By James Dean, Cornell Chronicle
White guests favor Airbnb properties with white hosts, but are more inclined to rent from Black or Asian hosts if they see featured reviews from previous white guests, new research co-authored by Cornell scholars finds.
The research suggests that sharing-economy platforms may be able to algorithmically harness racial bias in responses to recommendations to reduce racial inequality in access to ride-hailing, lodging, dating and other services.
On Airbnb, guests’ preference for hosts of the same race unexpectedly is offset or overcome by the influence of same-race endorsements, the researchers determined.
“Bias in the recommender system can actually attenuate bias in host selection, rather than reinforcing it,” said Michael Macy, the Distinguished Professor of Arts and Sciences in Sociology, director of the Social Dynamics Laboratory, and faculty member of the Department of Information Science in the Cornell Ann S. Bowers College of Computing and Information Science. “It goes against the assumption that different dimensions of bias would be mutually reinforcing.”

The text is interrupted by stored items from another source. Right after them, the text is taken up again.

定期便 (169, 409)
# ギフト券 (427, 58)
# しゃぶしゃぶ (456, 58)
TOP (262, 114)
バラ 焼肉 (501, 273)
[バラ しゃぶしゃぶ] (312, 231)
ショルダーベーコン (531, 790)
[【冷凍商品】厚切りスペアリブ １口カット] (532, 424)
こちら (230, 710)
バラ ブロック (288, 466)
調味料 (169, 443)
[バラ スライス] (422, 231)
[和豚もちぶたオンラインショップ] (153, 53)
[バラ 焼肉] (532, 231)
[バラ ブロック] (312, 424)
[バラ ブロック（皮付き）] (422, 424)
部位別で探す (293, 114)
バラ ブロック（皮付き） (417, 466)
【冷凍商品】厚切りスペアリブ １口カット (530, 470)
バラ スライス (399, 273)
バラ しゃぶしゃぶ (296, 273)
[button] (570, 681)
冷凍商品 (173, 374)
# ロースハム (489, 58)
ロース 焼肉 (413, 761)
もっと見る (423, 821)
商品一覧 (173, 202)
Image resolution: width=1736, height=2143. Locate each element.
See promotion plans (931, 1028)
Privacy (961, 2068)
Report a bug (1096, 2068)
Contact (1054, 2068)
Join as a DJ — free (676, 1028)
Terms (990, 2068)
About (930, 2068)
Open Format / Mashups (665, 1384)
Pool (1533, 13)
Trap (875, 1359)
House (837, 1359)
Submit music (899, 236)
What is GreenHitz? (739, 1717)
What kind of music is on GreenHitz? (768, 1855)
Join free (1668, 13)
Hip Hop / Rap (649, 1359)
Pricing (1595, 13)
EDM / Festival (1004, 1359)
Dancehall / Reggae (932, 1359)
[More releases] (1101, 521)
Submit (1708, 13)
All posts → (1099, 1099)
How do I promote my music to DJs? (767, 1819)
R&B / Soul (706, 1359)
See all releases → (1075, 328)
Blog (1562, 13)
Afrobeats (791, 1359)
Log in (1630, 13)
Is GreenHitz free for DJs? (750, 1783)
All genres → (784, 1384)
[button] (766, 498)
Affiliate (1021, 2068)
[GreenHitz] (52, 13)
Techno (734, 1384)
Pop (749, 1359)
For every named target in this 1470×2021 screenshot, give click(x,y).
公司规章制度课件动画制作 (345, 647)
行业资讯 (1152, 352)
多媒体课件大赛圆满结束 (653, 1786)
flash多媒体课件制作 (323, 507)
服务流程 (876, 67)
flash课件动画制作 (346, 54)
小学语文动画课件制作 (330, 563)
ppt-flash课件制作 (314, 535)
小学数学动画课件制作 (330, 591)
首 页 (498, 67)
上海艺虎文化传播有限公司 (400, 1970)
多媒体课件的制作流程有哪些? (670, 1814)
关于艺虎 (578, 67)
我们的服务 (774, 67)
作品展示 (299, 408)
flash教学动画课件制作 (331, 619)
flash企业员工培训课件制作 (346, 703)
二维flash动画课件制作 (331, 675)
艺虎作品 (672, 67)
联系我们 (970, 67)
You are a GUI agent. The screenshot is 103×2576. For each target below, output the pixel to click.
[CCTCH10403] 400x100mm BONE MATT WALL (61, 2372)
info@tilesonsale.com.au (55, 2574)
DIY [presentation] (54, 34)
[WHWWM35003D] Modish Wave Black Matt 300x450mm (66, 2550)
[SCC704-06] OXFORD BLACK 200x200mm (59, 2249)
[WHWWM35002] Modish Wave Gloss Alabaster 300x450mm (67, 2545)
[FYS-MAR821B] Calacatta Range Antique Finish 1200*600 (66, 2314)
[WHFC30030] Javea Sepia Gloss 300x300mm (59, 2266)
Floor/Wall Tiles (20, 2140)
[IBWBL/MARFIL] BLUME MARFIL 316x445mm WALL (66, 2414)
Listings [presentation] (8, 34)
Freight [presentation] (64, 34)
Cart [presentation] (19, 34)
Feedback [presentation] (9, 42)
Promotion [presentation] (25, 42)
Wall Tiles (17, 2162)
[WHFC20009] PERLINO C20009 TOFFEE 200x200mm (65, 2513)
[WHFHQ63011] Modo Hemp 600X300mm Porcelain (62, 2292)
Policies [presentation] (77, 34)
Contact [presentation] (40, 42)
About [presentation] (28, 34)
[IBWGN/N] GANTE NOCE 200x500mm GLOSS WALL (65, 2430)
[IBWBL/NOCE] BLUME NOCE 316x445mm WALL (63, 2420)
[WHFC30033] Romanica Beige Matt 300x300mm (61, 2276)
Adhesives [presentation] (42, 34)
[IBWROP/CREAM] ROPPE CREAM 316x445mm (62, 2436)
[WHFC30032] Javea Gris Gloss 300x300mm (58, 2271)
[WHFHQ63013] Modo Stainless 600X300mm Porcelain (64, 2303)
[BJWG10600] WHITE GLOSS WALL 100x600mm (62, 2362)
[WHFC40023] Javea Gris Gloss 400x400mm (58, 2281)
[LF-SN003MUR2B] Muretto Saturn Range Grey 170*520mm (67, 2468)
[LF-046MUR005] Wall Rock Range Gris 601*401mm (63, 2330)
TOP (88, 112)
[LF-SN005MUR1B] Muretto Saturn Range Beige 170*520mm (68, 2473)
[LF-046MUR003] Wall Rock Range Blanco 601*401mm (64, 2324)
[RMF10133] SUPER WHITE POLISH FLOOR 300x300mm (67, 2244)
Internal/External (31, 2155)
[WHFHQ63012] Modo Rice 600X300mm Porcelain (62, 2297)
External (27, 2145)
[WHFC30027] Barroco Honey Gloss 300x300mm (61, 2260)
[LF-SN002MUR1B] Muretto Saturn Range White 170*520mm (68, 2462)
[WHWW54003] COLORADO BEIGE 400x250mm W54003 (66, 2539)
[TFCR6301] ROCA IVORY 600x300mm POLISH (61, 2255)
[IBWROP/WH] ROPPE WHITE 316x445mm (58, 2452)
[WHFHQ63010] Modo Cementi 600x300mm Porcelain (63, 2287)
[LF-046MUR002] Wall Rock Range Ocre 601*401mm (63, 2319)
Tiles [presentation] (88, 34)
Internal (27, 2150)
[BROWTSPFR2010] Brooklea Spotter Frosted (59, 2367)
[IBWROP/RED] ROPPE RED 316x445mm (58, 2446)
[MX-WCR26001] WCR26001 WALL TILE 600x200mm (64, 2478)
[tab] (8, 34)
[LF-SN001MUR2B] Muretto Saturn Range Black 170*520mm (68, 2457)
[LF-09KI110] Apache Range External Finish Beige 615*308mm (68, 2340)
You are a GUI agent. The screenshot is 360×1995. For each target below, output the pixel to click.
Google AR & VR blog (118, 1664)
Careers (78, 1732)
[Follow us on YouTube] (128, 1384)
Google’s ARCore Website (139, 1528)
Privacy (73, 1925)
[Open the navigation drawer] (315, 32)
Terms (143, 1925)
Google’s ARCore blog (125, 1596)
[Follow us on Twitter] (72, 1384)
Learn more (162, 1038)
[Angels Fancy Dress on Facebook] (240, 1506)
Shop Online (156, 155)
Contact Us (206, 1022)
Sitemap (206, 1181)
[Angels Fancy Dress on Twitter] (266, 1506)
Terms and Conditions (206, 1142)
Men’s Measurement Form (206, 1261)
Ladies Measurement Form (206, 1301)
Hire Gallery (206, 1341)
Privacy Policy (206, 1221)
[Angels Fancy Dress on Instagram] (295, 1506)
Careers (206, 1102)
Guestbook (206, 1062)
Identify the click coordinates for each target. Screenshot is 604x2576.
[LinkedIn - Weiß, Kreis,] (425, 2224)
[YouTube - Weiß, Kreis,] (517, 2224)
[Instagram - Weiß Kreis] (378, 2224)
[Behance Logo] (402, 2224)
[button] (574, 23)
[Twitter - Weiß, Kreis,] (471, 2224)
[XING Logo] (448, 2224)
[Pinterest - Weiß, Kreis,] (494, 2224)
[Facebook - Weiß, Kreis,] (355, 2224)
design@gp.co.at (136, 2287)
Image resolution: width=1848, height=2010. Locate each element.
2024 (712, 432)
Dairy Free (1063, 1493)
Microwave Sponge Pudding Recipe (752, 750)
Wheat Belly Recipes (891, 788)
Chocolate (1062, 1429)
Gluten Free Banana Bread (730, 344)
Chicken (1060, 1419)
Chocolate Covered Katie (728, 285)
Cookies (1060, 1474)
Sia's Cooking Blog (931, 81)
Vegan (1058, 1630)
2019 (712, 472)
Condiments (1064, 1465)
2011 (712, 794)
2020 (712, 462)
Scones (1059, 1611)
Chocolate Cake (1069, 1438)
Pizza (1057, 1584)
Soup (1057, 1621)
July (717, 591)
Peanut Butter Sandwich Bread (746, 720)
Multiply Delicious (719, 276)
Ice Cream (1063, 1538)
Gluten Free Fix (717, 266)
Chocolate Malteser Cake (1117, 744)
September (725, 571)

The findings are reported in “Fighting Bias with Bias: How Same-race Endorsements Reduce Racial Discrimination on Airbnb,” published Feb. 8 in Science Advances. In addition to Macy, the co-authors are Chao Yu, M.S. ’17, Ph.D. ’21, visiting lecturer in the Department of Communication, in the College of Agriculture and Life Sciences; and Minsu Park, M.S. Information Science ’18, Ph.D. Information Science ’19, assistant professor of social research and public policy at New York University Abu Dhabi.
Recent studies have shown that Black users of ride-hailing services such as Uber and Lyft wait longer for rides and drivers are more likely to cancel their rides. On Airbnb, Black hosts earn 12% less than white hosts of similar properties, and Black guests are 16% less likely to be accepted.
The researchers asked if racial bias in peer recommendations and responses to them exacerbate or lessen such discrimination.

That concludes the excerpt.